_Direction:_ Copy out all the lines below, putting "help button" in place of "help icon" and changing nothing else.

────────────────────

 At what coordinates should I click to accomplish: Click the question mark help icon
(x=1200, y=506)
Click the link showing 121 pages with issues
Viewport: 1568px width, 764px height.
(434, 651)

────────────────────

_In response:_
 At what coordinates should I click to accomplish: Click the question mark help button
(x=1200, y=506)
Click the link showing 121 pages with issues
Viewport: 1568px width, 764px height.
(434, 651)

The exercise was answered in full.